More consumer protections too. Kentucky is reining in payday lending shops. Texas will allow tenants in multifamily dwellings to break their rental leases without liability in instances of domestic abuse or sexual crimes. Also, Colorado, Oregon and other states recently passed a spate of animal welfare legislation aimed at farmers. Several states have passed or are close to passing legislation intended to limit driver distractions, such as banning texting and handheld cell phone use while driving. Many states also are taking legislative steps to curb child obesity.
Twenty-five states are cracking down on a wave of scrap metal theft by tightening reporting requirements for scrap dealers and hiking fines on metal thieves.
California has stepped ahead of Washington in passing its own landmark greenhouse gas emissions law aimed at cutting pollution statewide. It may be years before Washington passes a national emissions curbing law.

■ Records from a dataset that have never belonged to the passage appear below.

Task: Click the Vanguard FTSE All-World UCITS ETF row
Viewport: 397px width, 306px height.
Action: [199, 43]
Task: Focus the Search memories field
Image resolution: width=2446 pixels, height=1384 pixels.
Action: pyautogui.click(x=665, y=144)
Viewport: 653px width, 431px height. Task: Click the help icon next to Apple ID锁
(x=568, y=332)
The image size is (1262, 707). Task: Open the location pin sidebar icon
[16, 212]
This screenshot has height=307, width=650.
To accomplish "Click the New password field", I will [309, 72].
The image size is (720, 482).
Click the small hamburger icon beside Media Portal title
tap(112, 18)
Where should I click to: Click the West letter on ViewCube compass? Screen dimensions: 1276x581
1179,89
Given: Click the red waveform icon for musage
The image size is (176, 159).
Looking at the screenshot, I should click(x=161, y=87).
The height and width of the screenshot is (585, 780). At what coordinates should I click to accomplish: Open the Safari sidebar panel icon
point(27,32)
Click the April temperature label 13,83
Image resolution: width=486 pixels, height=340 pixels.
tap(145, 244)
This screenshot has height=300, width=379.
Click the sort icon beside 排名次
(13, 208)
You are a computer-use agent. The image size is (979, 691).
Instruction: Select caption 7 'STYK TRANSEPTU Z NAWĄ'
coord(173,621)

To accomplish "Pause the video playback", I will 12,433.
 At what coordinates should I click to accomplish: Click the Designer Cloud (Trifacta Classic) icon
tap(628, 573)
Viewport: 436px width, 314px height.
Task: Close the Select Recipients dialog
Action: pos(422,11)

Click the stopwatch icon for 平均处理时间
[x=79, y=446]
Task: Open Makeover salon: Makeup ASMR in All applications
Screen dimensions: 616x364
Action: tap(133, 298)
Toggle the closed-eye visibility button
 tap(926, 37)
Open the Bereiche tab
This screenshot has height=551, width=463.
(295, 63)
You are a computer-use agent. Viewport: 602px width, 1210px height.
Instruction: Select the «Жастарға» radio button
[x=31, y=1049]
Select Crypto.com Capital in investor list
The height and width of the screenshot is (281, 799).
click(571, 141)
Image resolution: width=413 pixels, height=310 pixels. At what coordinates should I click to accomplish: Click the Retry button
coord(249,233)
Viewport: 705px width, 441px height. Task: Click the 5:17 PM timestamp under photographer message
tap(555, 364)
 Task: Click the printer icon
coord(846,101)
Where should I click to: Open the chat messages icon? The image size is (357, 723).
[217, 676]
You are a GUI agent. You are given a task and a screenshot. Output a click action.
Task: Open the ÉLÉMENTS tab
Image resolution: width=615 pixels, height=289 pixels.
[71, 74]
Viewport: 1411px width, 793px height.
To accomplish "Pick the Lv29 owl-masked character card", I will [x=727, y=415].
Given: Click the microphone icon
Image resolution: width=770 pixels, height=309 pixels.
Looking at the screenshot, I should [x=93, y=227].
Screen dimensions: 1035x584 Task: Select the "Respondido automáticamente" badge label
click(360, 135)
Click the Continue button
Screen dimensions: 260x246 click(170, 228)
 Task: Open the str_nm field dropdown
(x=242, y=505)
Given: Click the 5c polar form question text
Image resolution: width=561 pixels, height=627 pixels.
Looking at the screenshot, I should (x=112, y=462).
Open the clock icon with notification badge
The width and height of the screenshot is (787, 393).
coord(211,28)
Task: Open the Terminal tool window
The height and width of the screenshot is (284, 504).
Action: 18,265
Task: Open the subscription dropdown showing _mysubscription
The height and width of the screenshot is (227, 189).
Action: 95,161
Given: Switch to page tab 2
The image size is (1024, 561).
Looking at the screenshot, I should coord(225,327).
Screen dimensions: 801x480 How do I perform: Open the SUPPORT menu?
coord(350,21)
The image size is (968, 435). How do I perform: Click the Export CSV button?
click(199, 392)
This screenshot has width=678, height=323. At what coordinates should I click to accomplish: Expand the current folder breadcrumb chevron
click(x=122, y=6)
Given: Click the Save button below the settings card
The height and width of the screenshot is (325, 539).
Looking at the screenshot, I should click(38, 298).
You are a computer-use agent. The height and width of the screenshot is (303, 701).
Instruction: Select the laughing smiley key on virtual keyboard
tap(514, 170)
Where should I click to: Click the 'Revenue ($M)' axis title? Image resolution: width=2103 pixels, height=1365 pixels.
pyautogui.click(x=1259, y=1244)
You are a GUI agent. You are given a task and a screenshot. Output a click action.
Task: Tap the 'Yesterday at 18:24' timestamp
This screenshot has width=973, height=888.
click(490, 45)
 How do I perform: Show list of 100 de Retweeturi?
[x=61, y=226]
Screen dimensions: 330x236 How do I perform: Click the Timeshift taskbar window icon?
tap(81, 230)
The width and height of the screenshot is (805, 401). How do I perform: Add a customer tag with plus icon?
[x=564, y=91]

To save money, Washington state is eliminating dozens of state programs and policy boards. Michigan is consolidating several large agencies, saving tens of millions of dollars in overhead costs. Utah has started a one-year pilot program requiring most state employees to work four-day weeks, saving on the state’s energy costs.
Elsewhere, Georgia is setting strict water conservation rules for state agencies and several cities as part of its own effort to cut costs. Florida is considering doing some of the same things Georgia is doing on water-saving issues.